Web Browsing with Vim Experience

Navigate the World Wide Web using keyboard-driven web browsers or add-ons with Vim key bindings.

qutebrowser Key Bindings


As developers using Vim/Neovim, you definitely get used to a mouseless development workflow. In my previous article, I talked about some niche Neovim plugins, including Firenvim which allows you to embed Neovim in a browser. In this article, let’s explore keyboard-driven web browsing using the familiar Vim key bindings.

Web Browsers

Let’s started by going through browsers that support keyboard-driven web browsing natively.


Perhaps this is one of the most popular options for developers. qutebrowser is a keyboard-focused browser with a minimal GUI. It’s based on Python and PyQt5. It is free software, licensed under the GPL.

The key bindings should look familiar to Vim users.

qutebrowser Key Bindings

And if you type “:” you can go into the Command mode.

qutebrowser Commands

As it supports keyboard-driven web browsing natively, the experience is very smooth.

Keyboard-Driven Web Browsing

qutebrowser is available for Windows, Linux, and macOS.


Vimb is a WebKit-based web browser that behaves like the Vimperator plugin for Firefox and has usage paradigms from the great editor, Vim. The goal is to build a completely keyboard-driven, efficient, and pleasurable browsing experience.

Note: Vimb is only available for Linux.



From the Luakit website,

Luakit is a highly configurable browser framework based on the WebKit web content engine and the GTK+ toolkit. It is very fast, extensible with Lua, and licensed under the GNU GPLv3 license. It is primarily targeted at power users, developers and anyone who wants to have fine-grained control over their web browser’s behaviour and interface.


For Vim users, you will find yourself right at home; most if not all Luakit actions are available via keyboard commands.

Luakit is available for Windows, Linux, and BSD.


Nyxt is a keyboard-oriented, infinitely extensible web browser designed for power users. Conceptually inspired by Emacs and Vim, it has familiar key-bindings (Emacs, vi, CUA), and is fully configurable in Lisp.


Nyxt is available for Linux and macOS.


Vieb stands for Vim Inspired Electron Browser.

For Vieb key bindings and features, you can refer to its website.


Vieb is available for Linux, Windows, macOS, and BSD.

Browser Plugins

There are many browser add-ons or plugins which offer a Vim-like browsing experience. I am going through some of the popular options here but definitely, there are more options than what I can cover here.


Perhaps this is one of the most popular add-ons. Vimium is a browser extension that provides keyboard-based navigation and control of the web in the spirit of the Vim editor.

Once installed, press “? “ and you can see the available key bindings.

Vimium Key Bindings

For more advanced features, you can refer to the Wiki page.

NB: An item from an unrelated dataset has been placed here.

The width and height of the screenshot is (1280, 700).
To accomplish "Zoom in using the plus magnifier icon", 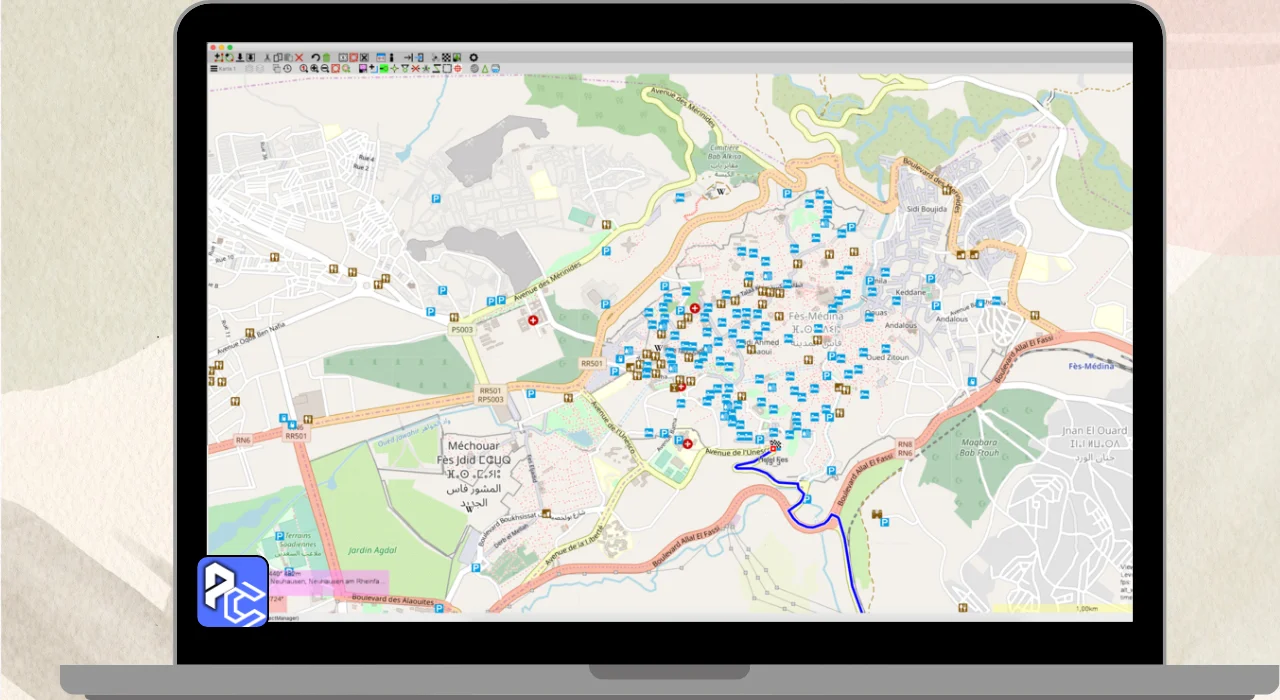I will (314, 69).
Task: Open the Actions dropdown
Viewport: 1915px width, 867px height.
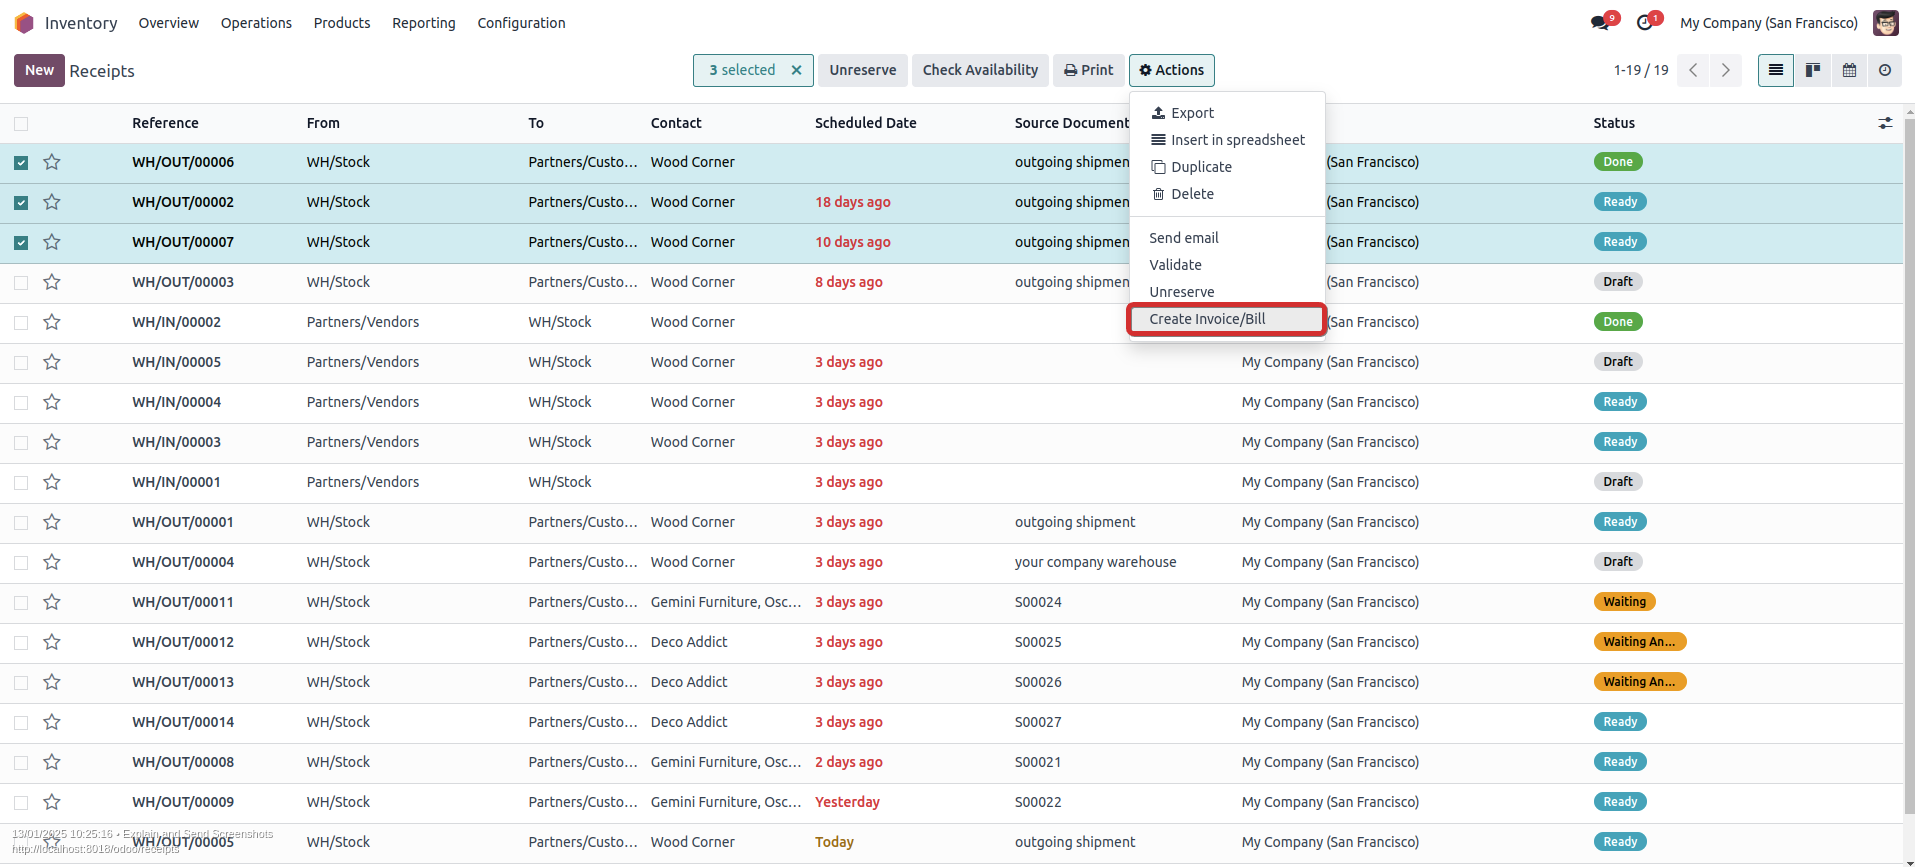Action: coord(1172,70)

Vimium is available for Chrome, Firefox, Brave, and Vivaldi.


Surfingkeys is another Chrome/Firefox extension that provides keyboard-based navigation and control of the web in the spirit of the Vim editor.

Surfingkeys is created with all settings described in Javascript, so it’s easy for anyone to map any keystrokes to his own defined Javascript function.

SurfingKeys Key Bindings

Vimium C

Vimium C is a customized Vimium developed in C with Chinese support, global commands, and injection functionalities.

For Vimium users, you should give this extension a try. It should be faster and with additional features like Vomnibar.

Vimium C

Other Add-Ons


It is fun trying some of these browsers and add-ons. As developers who use Vim, do try them to see which ones fit your development workflow.

Programmer and occasional blogger.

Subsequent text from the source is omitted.